[Dataset records]

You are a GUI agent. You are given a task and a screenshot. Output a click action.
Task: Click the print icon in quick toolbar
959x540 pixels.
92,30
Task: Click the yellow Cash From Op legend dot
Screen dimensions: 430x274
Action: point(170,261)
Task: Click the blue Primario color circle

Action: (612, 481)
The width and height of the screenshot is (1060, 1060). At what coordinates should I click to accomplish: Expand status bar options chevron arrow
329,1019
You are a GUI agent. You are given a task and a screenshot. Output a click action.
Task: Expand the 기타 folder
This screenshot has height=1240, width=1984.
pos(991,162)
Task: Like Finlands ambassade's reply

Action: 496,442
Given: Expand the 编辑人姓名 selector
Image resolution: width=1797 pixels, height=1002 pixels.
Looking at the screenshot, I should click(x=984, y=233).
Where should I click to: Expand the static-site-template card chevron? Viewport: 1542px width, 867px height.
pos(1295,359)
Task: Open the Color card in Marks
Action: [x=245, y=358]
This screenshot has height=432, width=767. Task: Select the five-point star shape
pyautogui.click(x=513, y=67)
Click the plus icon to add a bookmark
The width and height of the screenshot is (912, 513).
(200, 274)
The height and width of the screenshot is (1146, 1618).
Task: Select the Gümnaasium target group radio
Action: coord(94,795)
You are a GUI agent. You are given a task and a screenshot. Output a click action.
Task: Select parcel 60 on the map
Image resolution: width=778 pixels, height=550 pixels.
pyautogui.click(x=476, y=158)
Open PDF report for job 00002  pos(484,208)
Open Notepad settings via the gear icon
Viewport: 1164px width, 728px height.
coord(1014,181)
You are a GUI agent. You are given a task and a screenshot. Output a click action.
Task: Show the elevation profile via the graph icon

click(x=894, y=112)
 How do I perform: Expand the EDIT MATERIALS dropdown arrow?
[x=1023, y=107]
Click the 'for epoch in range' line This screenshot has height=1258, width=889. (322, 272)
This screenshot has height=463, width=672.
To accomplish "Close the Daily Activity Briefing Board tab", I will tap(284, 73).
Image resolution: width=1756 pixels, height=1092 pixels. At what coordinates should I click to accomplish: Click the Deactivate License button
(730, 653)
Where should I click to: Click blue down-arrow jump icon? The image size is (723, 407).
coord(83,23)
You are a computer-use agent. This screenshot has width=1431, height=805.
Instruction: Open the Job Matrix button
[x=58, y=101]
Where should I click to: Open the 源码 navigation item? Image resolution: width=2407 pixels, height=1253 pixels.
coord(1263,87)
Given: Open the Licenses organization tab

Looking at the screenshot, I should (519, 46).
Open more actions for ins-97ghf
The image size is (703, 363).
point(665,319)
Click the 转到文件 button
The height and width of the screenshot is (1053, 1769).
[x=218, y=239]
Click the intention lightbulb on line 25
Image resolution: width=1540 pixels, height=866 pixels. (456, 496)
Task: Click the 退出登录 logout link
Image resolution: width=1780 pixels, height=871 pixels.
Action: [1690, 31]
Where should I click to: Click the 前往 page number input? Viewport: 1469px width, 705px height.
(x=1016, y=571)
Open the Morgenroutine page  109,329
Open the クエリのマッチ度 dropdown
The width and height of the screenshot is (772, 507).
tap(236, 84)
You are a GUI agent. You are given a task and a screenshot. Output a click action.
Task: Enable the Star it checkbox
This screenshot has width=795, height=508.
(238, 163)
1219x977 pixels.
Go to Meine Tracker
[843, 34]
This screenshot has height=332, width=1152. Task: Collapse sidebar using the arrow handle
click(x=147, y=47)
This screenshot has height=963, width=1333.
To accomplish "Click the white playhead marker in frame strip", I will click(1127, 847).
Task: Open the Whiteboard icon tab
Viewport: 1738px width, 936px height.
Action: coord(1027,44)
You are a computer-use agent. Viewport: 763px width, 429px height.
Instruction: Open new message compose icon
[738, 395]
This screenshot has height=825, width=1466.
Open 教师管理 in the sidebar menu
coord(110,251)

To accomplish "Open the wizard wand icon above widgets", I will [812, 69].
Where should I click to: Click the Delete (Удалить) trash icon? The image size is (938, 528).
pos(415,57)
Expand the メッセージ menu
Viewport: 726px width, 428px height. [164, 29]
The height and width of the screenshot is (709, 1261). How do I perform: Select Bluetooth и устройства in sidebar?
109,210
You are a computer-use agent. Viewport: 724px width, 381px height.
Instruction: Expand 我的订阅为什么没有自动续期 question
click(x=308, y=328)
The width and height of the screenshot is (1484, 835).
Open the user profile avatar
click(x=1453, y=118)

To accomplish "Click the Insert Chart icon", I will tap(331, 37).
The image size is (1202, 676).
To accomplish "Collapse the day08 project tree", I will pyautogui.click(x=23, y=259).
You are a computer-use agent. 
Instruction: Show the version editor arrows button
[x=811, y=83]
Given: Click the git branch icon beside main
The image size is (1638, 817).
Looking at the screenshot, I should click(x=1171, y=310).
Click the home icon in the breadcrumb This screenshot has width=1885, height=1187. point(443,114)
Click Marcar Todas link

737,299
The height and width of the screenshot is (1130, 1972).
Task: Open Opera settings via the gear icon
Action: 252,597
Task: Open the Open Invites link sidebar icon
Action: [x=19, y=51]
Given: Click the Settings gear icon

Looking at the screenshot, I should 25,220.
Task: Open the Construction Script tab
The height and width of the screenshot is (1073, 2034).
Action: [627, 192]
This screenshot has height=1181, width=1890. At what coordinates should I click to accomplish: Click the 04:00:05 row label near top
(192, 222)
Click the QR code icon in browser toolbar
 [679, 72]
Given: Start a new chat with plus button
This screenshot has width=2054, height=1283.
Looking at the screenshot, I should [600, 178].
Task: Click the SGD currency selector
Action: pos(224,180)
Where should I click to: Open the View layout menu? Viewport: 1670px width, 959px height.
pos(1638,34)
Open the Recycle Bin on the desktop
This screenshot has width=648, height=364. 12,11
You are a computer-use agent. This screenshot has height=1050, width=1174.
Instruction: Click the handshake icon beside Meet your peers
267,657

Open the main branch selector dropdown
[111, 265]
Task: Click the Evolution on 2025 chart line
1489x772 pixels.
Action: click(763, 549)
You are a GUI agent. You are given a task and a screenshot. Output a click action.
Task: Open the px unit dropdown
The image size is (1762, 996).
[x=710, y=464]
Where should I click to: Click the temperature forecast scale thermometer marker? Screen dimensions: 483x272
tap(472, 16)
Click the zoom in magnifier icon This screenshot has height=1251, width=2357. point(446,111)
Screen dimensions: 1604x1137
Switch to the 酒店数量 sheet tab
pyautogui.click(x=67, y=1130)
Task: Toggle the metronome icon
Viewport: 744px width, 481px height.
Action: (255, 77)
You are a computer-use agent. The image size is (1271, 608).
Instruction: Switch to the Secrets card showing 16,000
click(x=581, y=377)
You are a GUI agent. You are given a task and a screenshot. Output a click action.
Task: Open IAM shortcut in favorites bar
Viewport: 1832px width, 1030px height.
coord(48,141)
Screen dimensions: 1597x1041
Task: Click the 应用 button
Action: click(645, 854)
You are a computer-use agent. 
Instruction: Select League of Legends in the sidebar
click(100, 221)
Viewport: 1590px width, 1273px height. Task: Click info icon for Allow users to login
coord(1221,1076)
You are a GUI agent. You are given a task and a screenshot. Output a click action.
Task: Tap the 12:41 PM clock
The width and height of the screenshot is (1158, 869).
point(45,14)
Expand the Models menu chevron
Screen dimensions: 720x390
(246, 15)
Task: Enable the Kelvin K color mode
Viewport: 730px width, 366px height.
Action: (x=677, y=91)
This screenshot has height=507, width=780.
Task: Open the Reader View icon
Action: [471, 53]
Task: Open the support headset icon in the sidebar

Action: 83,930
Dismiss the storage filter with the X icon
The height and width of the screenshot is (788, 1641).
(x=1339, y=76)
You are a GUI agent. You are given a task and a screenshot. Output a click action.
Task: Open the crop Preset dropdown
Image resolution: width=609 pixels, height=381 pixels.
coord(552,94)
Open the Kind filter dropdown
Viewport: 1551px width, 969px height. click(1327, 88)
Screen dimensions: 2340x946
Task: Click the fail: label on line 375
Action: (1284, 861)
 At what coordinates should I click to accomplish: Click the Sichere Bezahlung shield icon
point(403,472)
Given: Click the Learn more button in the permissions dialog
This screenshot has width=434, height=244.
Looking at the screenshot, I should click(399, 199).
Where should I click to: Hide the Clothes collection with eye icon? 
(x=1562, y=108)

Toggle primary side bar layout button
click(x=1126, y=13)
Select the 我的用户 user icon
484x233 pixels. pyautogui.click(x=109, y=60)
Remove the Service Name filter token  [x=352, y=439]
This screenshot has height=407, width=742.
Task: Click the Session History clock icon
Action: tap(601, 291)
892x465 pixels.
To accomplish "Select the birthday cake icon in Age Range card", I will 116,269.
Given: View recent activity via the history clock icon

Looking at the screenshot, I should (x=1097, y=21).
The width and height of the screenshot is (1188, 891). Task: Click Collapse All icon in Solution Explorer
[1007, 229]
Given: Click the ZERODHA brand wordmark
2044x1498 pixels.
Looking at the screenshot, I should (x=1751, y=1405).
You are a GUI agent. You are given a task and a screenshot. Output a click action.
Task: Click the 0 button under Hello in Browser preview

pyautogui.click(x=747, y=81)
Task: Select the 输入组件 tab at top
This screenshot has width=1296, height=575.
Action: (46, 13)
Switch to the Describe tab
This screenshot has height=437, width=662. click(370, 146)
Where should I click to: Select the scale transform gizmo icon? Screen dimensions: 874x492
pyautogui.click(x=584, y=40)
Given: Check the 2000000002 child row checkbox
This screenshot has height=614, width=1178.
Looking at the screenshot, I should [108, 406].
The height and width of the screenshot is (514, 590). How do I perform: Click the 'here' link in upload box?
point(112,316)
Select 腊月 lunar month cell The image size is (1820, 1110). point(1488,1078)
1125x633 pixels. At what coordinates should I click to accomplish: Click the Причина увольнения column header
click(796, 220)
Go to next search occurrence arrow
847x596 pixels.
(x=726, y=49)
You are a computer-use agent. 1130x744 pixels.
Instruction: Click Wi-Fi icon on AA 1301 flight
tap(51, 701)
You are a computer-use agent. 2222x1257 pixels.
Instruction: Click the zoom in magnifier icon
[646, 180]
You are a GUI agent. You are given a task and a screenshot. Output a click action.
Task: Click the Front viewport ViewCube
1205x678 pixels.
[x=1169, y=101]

_ACTION ITEM:_
Lines in the data above may contain the word "checkbox"; count them and give only the number.

_RESPONSE AREA:_
2